Records supplied>
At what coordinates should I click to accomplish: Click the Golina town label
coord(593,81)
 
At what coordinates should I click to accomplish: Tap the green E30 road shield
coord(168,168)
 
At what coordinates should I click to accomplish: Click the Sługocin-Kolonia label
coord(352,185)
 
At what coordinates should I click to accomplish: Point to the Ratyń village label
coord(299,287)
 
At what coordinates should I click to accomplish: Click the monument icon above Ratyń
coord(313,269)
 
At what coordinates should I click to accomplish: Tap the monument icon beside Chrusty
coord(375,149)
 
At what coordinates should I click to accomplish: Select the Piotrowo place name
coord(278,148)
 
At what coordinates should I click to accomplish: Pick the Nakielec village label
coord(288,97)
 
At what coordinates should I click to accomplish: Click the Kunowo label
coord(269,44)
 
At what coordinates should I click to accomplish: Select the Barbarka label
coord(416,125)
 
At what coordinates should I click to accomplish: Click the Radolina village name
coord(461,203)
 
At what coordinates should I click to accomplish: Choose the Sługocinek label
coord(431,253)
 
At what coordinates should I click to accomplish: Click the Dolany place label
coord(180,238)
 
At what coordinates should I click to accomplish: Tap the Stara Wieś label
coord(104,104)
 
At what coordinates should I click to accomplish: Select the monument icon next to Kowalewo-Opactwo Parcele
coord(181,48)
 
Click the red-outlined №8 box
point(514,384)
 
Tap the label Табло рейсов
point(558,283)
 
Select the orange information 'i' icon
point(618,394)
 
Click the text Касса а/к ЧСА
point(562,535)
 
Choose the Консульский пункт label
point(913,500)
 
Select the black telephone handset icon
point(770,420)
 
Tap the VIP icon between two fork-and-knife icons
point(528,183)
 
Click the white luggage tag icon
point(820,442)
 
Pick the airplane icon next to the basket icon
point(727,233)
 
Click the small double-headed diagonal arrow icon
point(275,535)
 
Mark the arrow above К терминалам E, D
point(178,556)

Exercise aim>
Identify each line above that contains the word "Select".

The response>
At what coordinates should I click to accomplish: Select the Piotrowo place name
At what coordinates should I click to accomplish: Select the Barbarka label
At what coordinates should I click to accomplish: Select the monument icon next to Kowalewo-Opactwo Parcele
Select the orange information 'i' icon
Select the black telephone handset icon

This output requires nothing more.